-------- DATA
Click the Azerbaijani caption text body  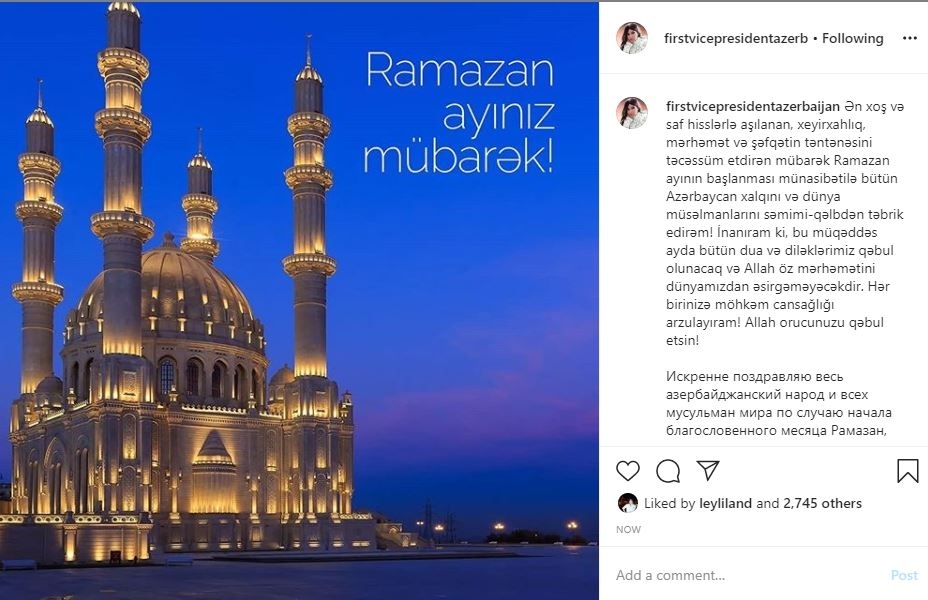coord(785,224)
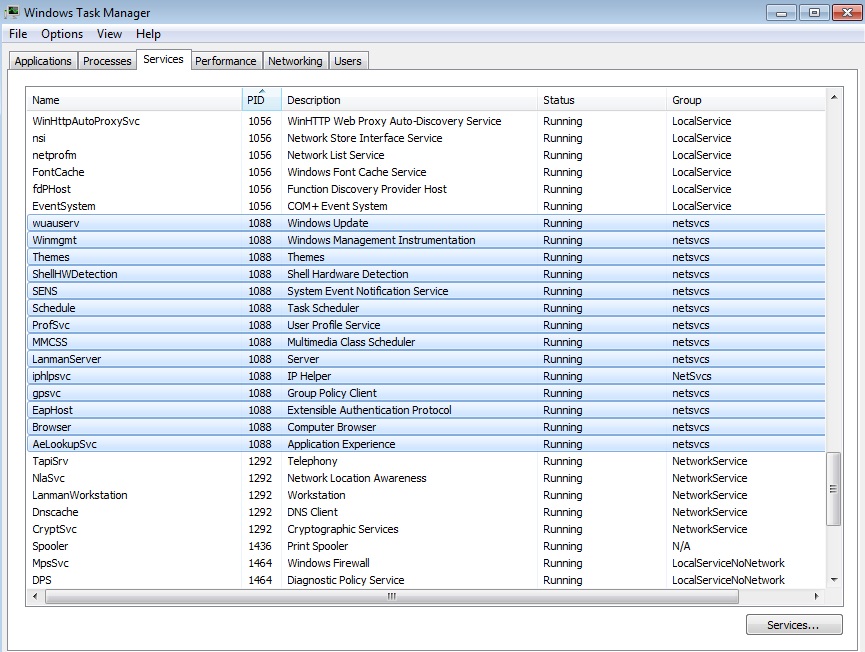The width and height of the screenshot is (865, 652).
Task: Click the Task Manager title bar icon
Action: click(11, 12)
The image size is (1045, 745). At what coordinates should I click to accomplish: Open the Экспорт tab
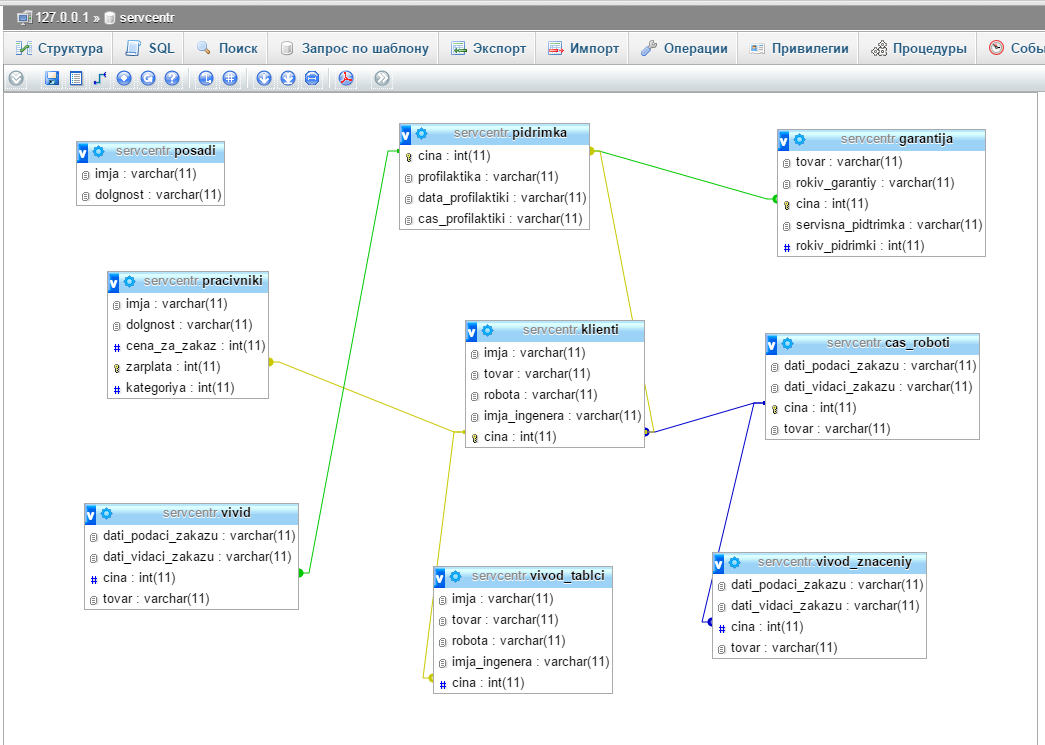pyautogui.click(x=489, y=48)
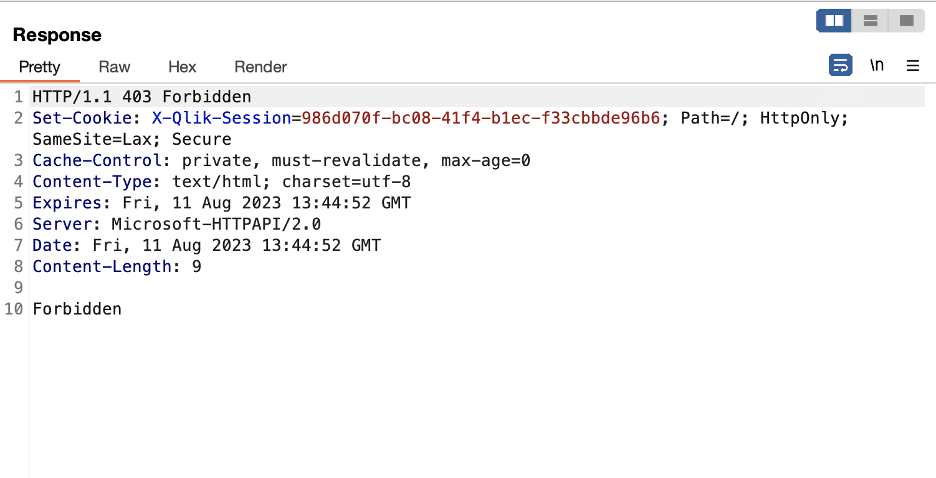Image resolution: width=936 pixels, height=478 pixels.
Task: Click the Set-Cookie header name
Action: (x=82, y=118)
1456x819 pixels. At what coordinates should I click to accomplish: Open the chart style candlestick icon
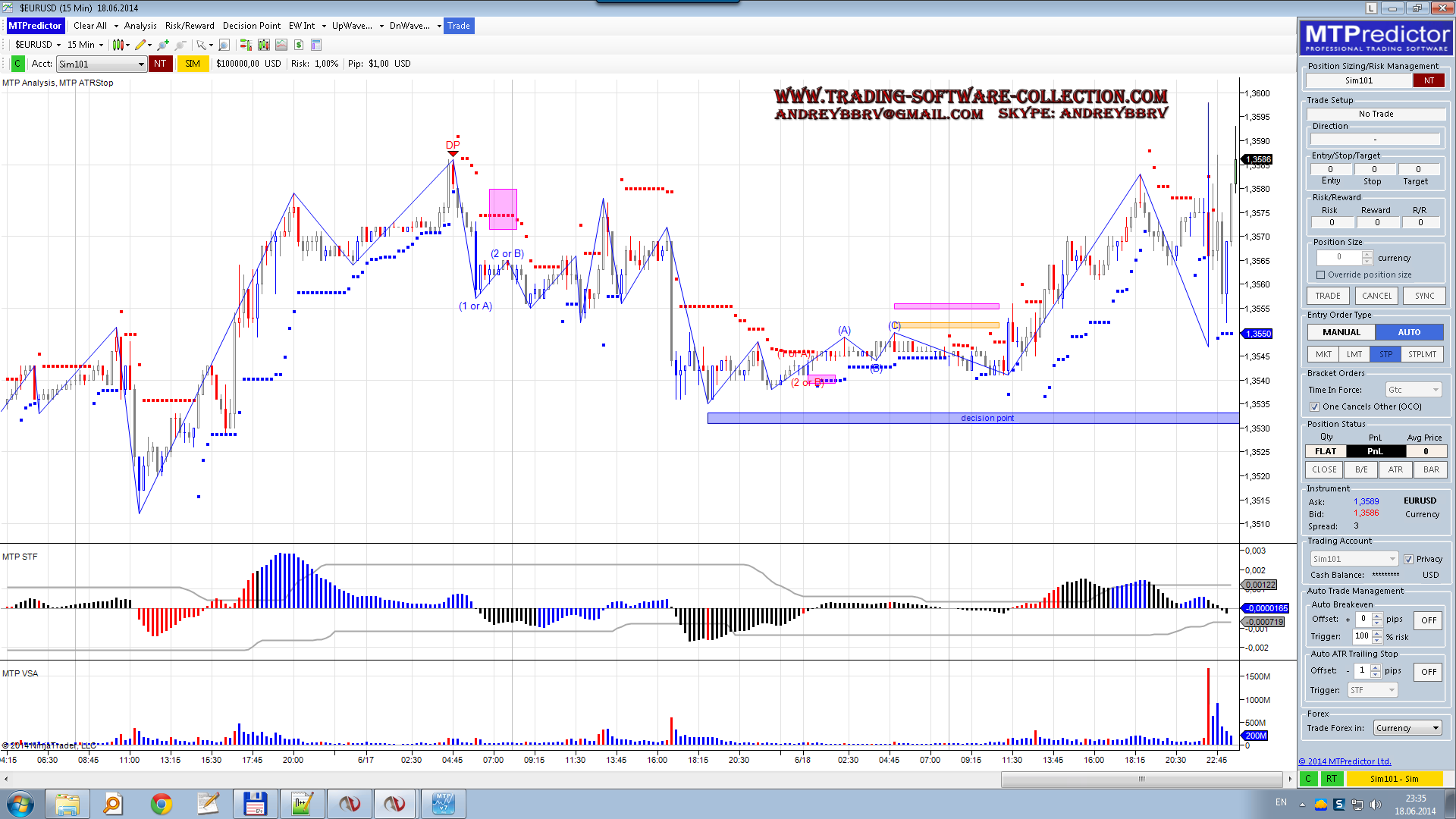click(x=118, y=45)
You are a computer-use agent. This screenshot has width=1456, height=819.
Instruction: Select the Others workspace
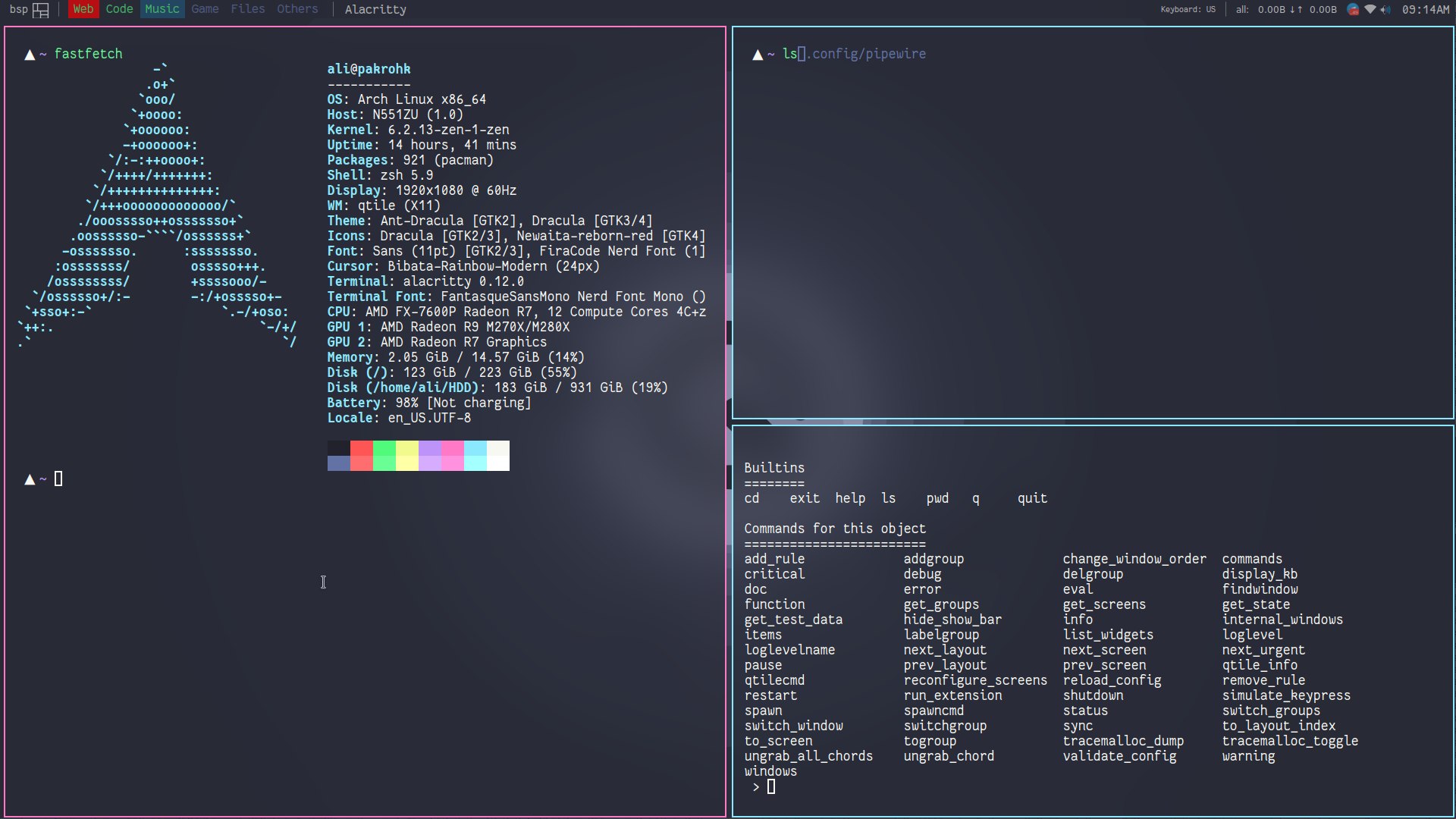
----------------
=== TASK OBJECTIVE ===
Reproduce the data above verbatim, starting at the line containing "The image size" and continuing through the end of the data, with both ends included. Omit the pictures.

=== ANSWER TO THIS EXERCISE ===
The image size is (1045, 745). At what coordinates should I click to accomplish: Open the Экспорт tab
pyautogui.click(x=489, y=48)
Image resolution: width=936 pixels, height=478 pixels.
Task: Click the Set-Cookie header name
Action: (x=82, y=118)
1456x819 pixels. At what coordinates should I click to accomplish: Open the chart style candlestick icon
click(x=118, y=45)
You are a computer-use agent. This screenshot has width=1456, height=819.
Instruction: Select the Others workspace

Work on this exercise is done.